Cole is a survivor of prostate cancer who preaches to his younger employees about the importance of insurance. He thinks many of them would risk financial ruin if they did not get insurance through work. “I don’t think health care falls under the rubric of things that are optional in life,” he said.

The prospect of overhauled health care frightens him, but he thinks any change would be better than this, as long as members of Congress are required to use the same coverage they choose for the rest of us.

“It’s hard for me not to flip when I hear people say we really don’t need health reform,” Cole said.

Health and Small Business

Question: I own a business. Under the proposed health-care overhaul bills, would I have to provide health insurance to my workers?

Answer: The House and Senate bills handle this issue differently, but both impose some obligation on all but the smallest employers.

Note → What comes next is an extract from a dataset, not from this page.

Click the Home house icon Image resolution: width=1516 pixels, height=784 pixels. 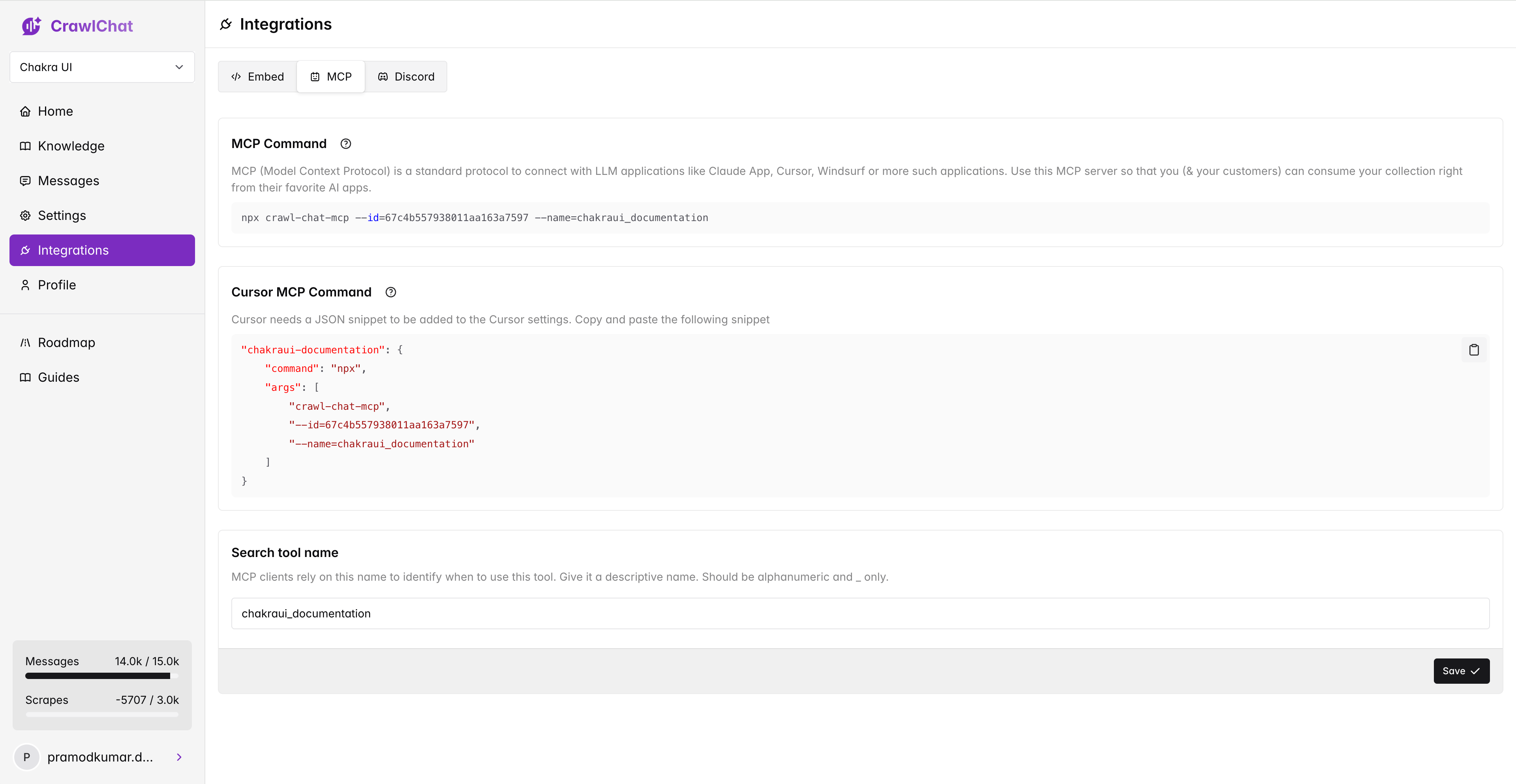tap(25, 111)
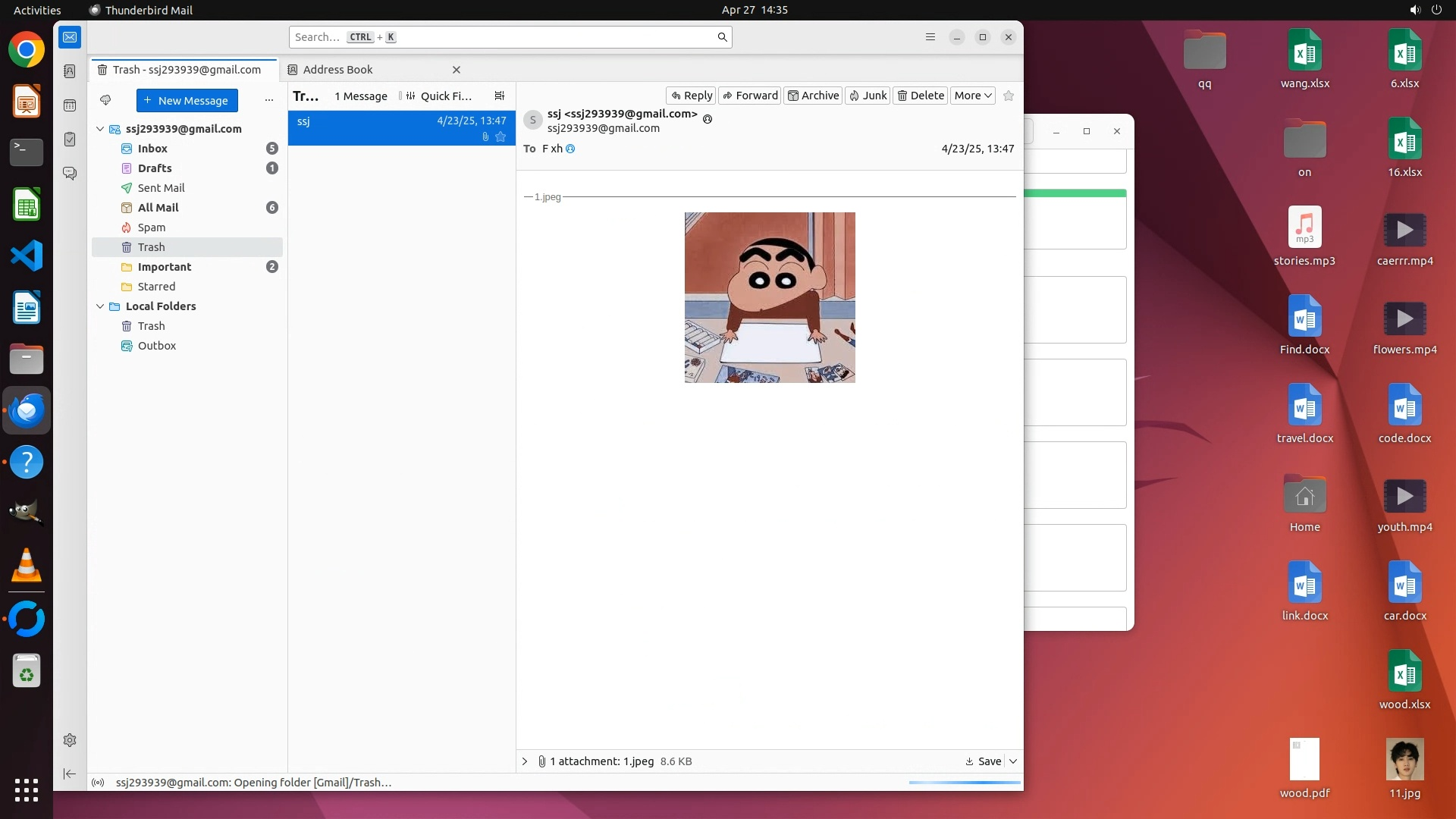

Under the House bill, companies with annual payrolls above $750,000 would be required to provide insurance or pay a fee equal to 8 percent of payroll. The fees would be lower for firms with payrolls between $500,000 and $750,000; companies with payrolls smaller than $500,000 would be exempt.

Under the Senate bill, employers would not be required to provide coverage. If any of their workers got government assistance in getting insurance, however, the employers would have to pay an annual fee of $750 for each of their employees. Companies with fewer than 50 workers would be exempt.

Both bills would set requirements for what constitutes minimally adequate coverage. They are designed to prevent employers from pushing most of their premium costs onto their workers, while claiming to be providing insurance.